We're studying some of the world's great stories, from Shakespeare (Lear) to Sophocles (Oedipus), Melville (Billy Budd) to Ovid (Orpheus). We're also studying stories from oral narrative (the Children of Lir), poetry, and songs. And then we take these great stories and figure out how people make them culturally relevant by using music, dance, and theater. We also study the process of adaptation from one medium to the next: from story to song, poetry to dance, etc. We spend time in workshops too, learning by doing.

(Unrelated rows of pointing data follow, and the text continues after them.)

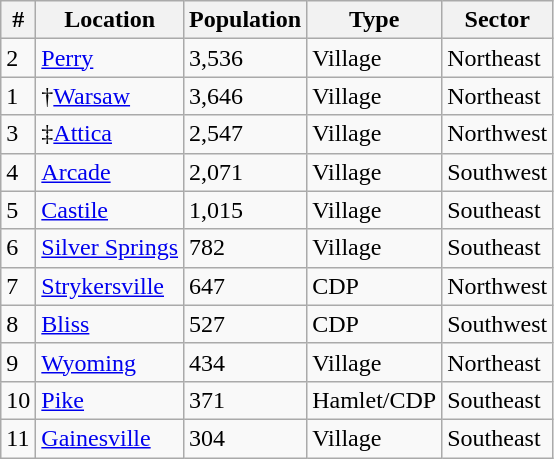
Silver Springs [110, 248]
11 [18, 438]
Location [110, 20]
3,646 [246, 96]
782 [246, 248]
527 [246, 324]
Pike [110, 400]
Hamlet/CDP [374, 400]
Bliss [110, 324]
Type [374, 20]
9 [18, 362]
Strykersville [110, 286]
4 [18, 172]
5 [18, 210]
2,547 [246, 134]
371 [246, 400]
2 [18, 58]
Gainesville [110, 438]
Arcade [110, 172]
Castile [110, 210]
6 [18, 248]
Population [246, 20]
2,071 [246, 172]
Sector [498, 20]
3 [18, 134]
434 [246, 362]
7 [18, 286]
# [18, 20]
8 [18, 324]
304 [246, 438]
647 [246, 286]
Perry [110, 58]
1 [18, 96]
1,015 [246, 210]
3,536 [246, 58]
†Warsaw [110, 96]
Wyoming [110, 362]
‡Attica [110, 134]
10 [18, 400]
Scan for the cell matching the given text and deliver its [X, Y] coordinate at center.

2. How did you do on your midterms?
Our classes are so small that our professors know us pretty well. They read our various assignments, talk to us, listen to us, and we participate in seminars together. They don't need midterms to know how we're doing.
3. But what's your major?
Luckily, I don't have to declare a major. Instead, I will probably spend time working with several related fields over the next year or so until I find the field that's just right for me. We've come a long way since kindergarten, when we were given just a few options for what we could be when we grew up (doctor/nurse/veterinarian, teacher, astronaut, princess). There are jobs in the future that haven't even been created yet; maybe I'll be doing that. Evergreen prepares me to create my own future instead of making me a cookie cut-out.
4. Oh yeah? How does it do that?
For starters, we have to be able to take a stand in seminar and defend our ideas in public. That can be hard. But it's a skill I'll need no matter what I end up doing. At the end of each quarter, we do public presentations of our work within a specific time frame. Being able to gather information and present that information in a timely way (whatever it is, from a performance to a speech) is another skill I'll probably need. We work collaboratively with people who are fairly different from us in the class. Every work situation requires collaboration, and it is actually the #1 skill that any employer needs from a college graduate. We collaborate all the time, and we're getting pretty good at it already. We are learning to accept that not everything about a given class at Evergreen is instantly relevant to our learning, or our lives; instead, it might not be relevant for another five (or ten, or twenty) years. We're trying to take a somewhat longer view of things; so far, it's working. And if you like, I can show you some of my work, or maybe we can rent "Black Orpheus" and I can tell you all about liminality, archetypes, Apollonian and Dionysian cosmology, dancing along the axis mundi, the descent to the underworld, trance and spirituality, and the difference between men singing with plucked stringed instruments, and female drummers.
5. You're weird.
Thank you! I certainly hope so. And by the way, what grade did YOU get on your midterms?